Problem details>
Starting at the top of the entries, restate word for word each line up to and including the one with "is (1477, 2520).".

Entries taken from a collection:

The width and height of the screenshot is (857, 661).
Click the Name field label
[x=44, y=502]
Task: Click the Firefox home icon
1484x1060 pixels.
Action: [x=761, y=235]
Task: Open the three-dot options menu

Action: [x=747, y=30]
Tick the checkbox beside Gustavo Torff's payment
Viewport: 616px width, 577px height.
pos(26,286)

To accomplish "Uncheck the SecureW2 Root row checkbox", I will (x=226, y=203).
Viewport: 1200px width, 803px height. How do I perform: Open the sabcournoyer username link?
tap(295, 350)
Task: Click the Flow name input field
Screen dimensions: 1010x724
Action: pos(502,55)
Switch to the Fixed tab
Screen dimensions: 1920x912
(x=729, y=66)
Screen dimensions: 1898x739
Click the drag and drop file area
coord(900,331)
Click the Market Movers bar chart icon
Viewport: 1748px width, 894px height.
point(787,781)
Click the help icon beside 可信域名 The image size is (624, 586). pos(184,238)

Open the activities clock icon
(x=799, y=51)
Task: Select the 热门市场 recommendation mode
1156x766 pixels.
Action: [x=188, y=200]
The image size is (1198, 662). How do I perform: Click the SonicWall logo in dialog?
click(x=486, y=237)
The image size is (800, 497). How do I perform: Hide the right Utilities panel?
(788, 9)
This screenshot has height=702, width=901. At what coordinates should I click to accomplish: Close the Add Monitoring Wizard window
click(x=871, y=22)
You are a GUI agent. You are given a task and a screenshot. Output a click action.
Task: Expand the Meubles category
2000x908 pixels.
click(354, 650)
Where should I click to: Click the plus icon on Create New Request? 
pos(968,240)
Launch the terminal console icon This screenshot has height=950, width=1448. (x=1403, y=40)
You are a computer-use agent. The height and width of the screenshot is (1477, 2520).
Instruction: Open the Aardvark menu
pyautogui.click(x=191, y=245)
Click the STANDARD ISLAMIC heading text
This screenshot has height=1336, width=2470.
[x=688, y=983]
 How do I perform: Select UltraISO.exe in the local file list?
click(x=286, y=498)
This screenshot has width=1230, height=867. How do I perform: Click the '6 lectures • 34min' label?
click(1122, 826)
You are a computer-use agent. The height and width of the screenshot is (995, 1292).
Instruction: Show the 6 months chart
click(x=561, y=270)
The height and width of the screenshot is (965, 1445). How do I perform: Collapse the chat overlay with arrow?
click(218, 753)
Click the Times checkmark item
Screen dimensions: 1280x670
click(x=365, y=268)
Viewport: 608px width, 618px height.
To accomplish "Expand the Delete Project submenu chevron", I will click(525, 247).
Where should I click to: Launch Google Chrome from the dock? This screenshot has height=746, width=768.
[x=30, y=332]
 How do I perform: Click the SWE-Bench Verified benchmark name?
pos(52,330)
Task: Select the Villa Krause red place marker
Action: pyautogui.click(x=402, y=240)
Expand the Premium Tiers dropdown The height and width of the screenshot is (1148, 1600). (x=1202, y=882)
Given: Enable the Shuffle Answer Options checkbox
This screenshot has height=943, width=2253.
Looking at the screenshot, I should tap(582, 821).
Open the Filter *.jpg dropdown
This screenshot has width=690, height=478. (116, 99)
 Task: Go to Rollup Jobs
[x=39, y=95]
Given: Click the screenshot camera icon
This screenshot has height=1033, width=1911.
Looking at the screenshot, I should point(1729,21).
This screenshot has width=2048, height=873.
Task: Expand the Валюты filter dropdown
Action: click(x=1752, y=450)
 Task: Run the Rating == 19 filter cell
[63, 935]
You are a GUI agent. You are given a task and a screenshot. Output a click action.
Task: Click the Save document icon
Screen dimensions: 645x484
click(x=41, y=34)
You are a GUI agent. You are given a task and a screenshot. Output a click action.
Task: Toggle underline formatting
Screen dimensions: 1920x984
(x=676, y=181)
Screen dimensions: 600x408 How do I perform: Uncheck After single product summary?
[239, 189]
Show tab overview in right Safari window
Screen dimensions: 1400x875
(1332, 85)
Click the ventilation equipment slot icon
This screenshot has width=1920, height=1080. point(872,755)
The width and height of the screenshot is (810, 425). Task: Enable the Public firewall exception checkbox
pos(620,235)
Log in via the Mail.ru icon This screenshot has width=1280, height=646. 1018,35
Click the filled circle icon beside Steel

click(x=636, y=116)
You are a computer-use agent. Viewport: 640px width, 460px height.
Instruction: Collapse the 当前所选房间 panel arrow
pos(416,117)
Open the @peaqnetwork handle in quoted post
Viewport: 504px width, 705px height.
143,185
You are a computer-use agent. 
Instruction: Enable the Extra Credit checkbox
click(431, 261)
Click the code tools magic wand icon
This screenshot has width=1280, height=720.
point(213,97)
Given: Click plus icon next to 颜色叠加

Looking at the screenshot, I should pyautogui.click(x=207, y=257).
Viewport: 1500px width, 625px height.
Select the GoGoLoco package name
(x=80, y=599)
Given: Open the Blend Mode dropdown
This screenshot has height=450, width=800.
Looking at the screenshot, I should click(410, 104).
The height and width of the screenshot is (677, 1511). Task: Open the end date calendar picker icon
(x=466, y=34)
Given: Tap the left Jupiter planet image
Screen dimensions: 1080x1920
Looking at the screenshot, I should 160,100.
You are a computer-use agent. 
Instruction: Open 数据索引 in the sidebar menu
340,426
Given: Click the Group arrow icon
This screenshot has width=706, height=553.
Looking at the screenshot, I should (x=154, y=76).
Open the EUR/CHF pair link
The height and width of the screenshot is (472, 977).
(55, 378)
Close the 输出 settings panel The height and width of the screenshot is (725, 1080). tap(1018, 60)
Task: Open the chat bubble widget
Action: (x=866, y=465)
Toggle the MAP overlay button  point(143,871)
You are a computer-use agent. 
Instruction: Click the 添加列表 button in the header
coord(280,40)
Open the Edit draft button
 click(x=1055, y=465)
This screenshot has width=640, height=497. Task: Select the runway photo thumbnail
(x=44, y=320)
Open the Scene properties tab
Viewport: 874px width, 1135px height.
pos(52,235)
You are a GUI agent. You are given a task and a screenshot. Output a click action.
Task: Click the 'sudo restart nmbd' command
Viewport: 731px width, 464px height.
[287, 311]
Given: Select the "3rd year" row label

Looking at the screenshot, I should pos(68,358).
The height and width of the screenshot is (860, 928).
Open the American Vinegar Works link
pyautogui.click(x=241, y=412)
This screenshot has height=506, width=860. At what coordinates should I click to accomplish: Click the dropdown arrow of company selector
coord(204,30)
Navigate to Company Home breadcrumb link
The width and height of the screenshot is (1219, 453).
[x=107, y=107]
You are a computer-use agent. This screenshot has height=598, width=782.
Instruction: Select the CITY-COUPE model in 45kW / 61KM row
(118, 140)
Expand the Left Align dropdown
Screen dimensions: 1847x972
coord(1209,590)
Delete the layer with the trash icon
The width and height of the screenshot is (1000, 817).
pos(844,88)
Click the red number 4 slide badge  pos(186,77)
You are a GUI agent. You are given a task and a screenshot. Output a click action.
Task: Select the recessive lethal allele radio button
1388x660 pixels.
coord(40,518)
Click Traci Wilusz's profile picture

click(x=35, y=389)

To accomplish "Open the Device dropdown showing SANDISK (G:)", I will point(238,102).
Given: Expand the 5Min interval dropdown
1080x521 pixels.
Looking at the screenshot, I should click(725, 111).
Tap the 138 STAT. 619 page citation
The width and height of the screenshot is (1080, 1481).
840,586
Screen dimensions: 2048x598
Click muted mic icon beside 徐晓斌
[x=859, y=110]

Response>
The width and height of the screenshot is (857, 661).
Click the Name field label
[x=44, y=502]
Task: Click the Firefox home icon
1484x1060 pixels.
Action: [x=761, y=235]
Task: Open the three-dot options menu

Action: [x=747, y=30]
Tick the checkbox beside Gustavo Torff's payment
Viewport: 616px width, 577px height.
pos(26,286)

To accomplish "Uncheck the SecureW2 Root row checkbox", I will (x=226, y=203).
Viewport: 1200px width, 803px height. How do I perform: Open the sabcournoyer username link?
tap(295, 350)
Task: Click the Flow name input field
Screen dimensions: 1010x724
Action: pos(502,55)
Switch to the Fixed tab
Screen dimensions: 1920x912
(x=729, y=66)
Screen dimensions: 1898x739
Click the drag and drop file area
coord(900,331)
Click the Market Movers bar chart icon
Viewport: 1748px width, 894px height.
point(787,781)
Click the help icon beside 可信域名 The image size is (624, 586). pos(184,238)

Open the activities clock icon
(x=799, y=51)
Task: Select the 热门市场 recommendation mode
1156x766 pixels.
Action: [x=188, y=200]
The image size is (1198, 662). How do I perform: Click the SonicWall logo in dialog?
click(x=486, y=237)
The image size is (800, 497). How do I perform: Hide the right Utilities panel?
(788, 9)
This screenshot has height=702, width=901. At what coordinates should I click to accomplish: Close the Add Monitoring Wizard window
click(x=871, y=22)
You are a GUI agent. You are given a task and a screenshot. Output a click action.
Task: Expand the Meubles category
2000x908 pixels.
click(354, 650)
Where should I click to: Click the plus icon on Create New Request? 
pos(968,240)
Launch the terminal console icon This screenshot has height=950, width=1448. (x=1403, y=40)
You are a computer-use agent. The height and width of the screenshot is (1477, 2520).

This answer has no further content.